Find each line in the entries below that contains the word "should", with capitalization counting, and copy those lines out.

◇ ◇ ◇ ◇ ◇ ◇ ◇

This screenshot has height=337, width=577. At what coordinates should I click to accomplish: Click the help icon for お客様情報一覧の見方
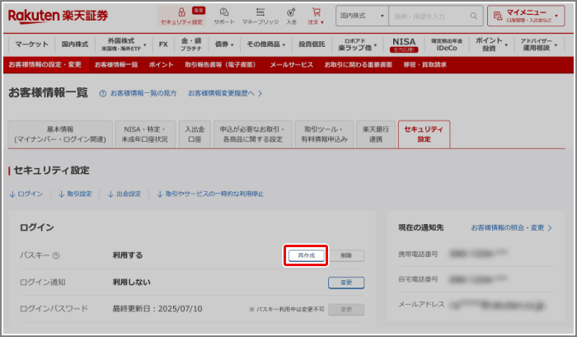pos(103,94)
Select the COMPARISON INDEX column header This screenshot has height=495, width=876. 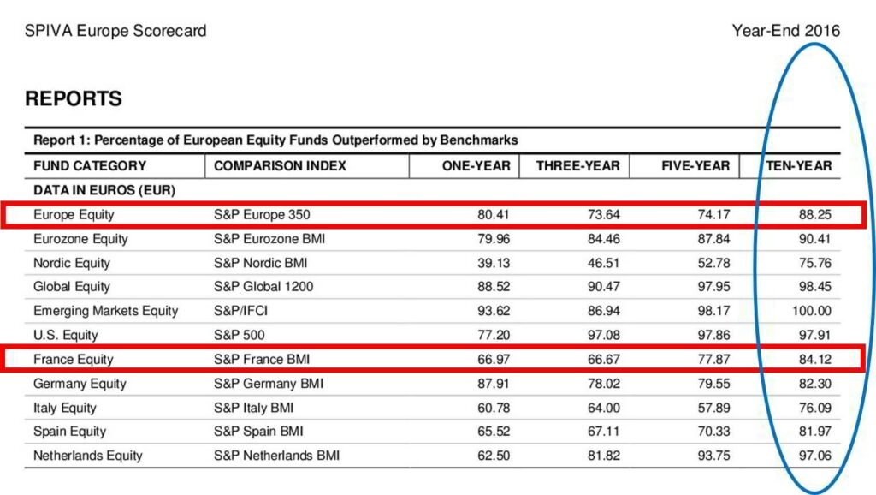click(x=280, y=166)
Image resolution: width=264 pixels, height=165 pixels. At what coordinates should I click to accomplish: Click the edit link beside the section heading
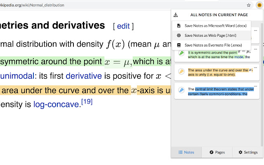click(123, 26)
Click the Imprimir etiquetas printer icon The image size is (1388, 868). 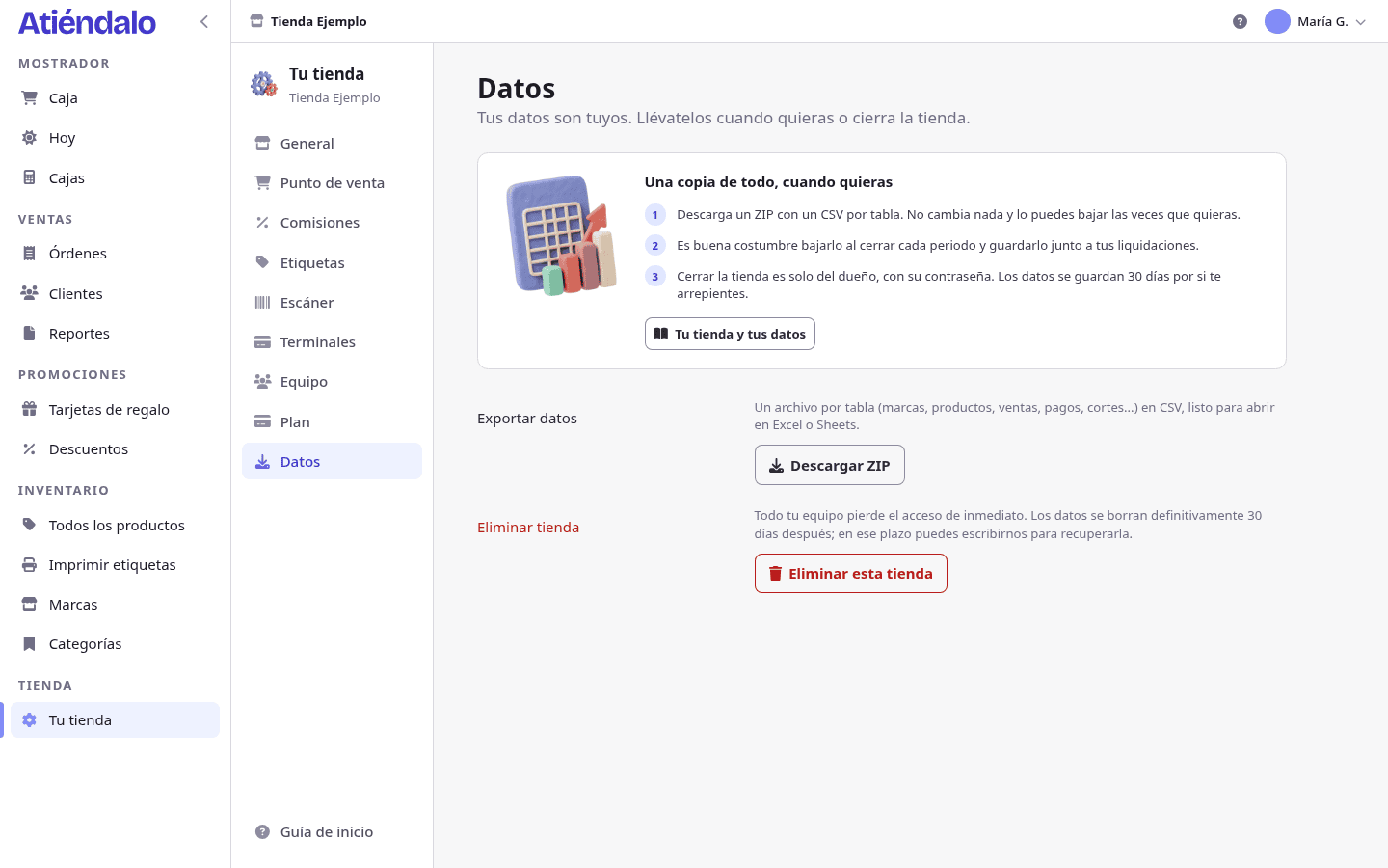(x=30, y=564)

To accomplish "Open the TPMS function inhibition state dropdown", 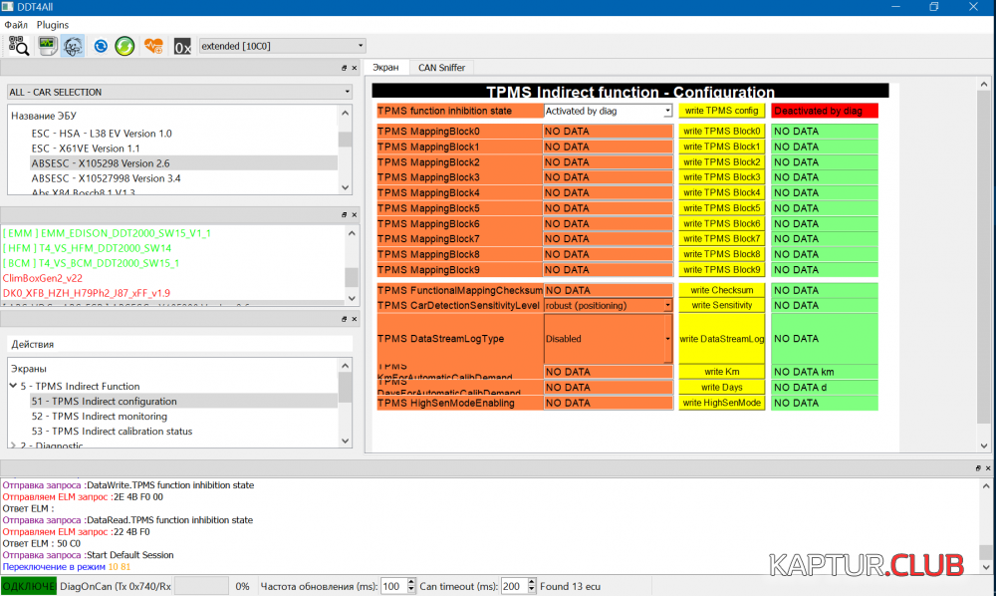I will pyautogui.click(x=608, y=111).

◇ ◇ ◇ ◇ ◇ ◇ ◇

FINAL ANSWER:
This screenshot has height=337, width=577. At what coordinates should I click to accomplish: Click the help icon for お客様情報一覧の見方
Image resolution: width=264 pixels, height=165 pixels. At what coordinates should I click to accomplish: Click the edit link beside the section heading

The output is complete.